**INSTRUCTION:** Put the lines of the entries below, from the line containing "Open Service Options" through the line containing "(x=173, y=344)", inclusive, into a Markdown table with columns headed "No." and "Line". Number each row, skip blank lines, and omit the pictures.
#### INPUT FOR THIS TASK ####
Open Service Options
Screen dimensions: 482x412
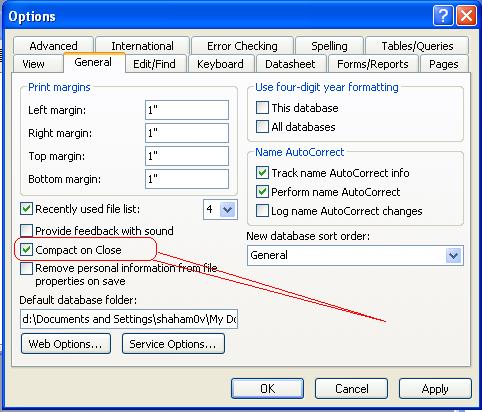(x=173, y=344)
####
#### INPUT FOR THIS TASK ####
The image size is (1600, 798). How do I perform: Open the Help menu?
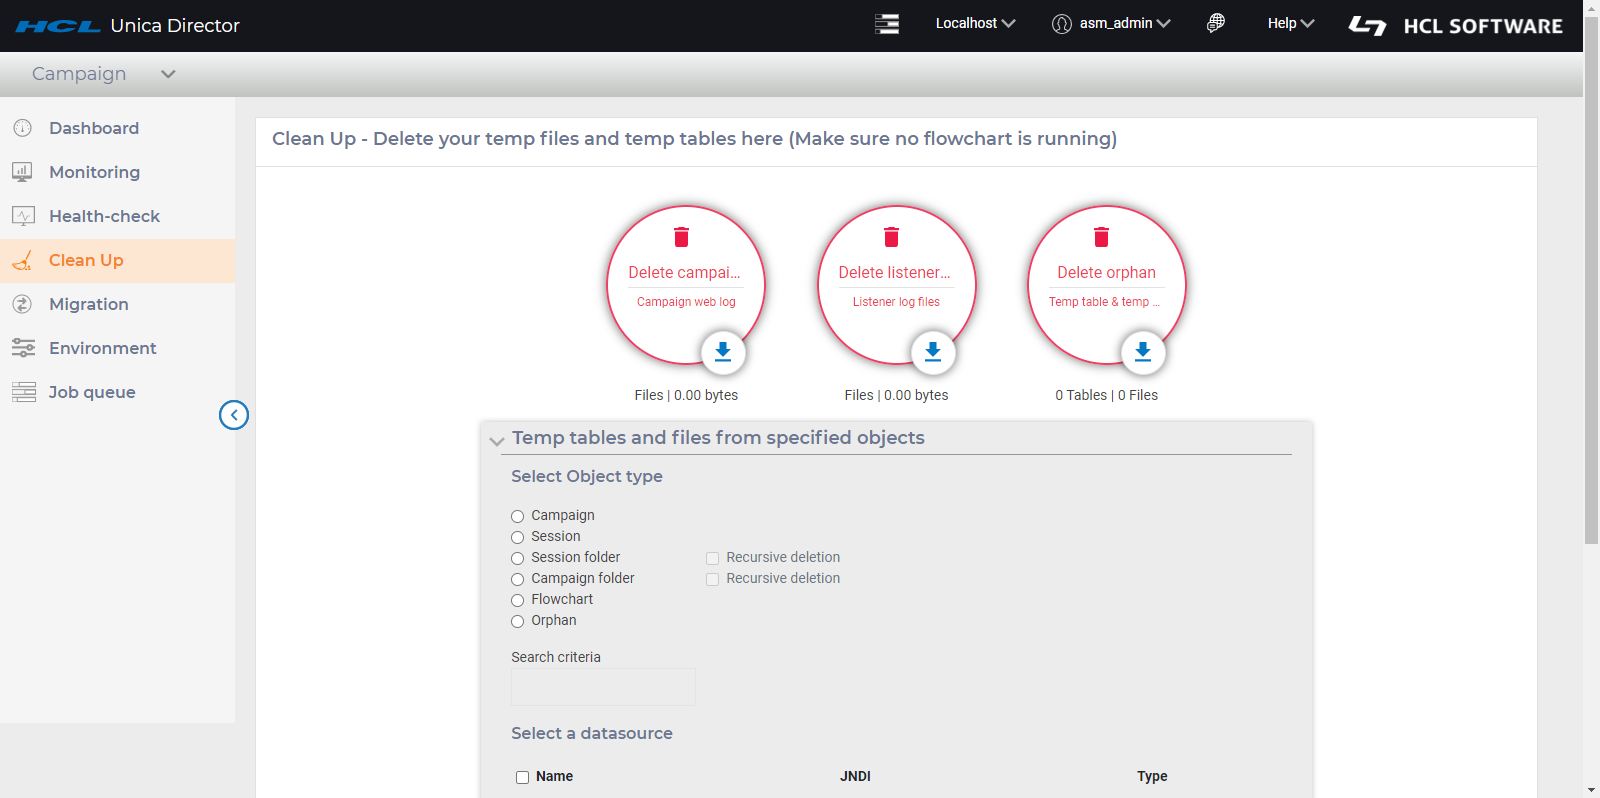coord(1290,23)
####
#### INPUT FOR THIS TASK ####
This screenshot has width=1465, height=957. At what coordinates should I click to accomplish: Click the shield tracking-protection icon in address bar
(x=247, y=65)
####
**WRITTEN ANSWER:**
| No. | Line |
|---|---|
| 1 | Open Service Options |
| 2 | Screen dimensions: 482x412 |
| 3 | (x=173, y=344) |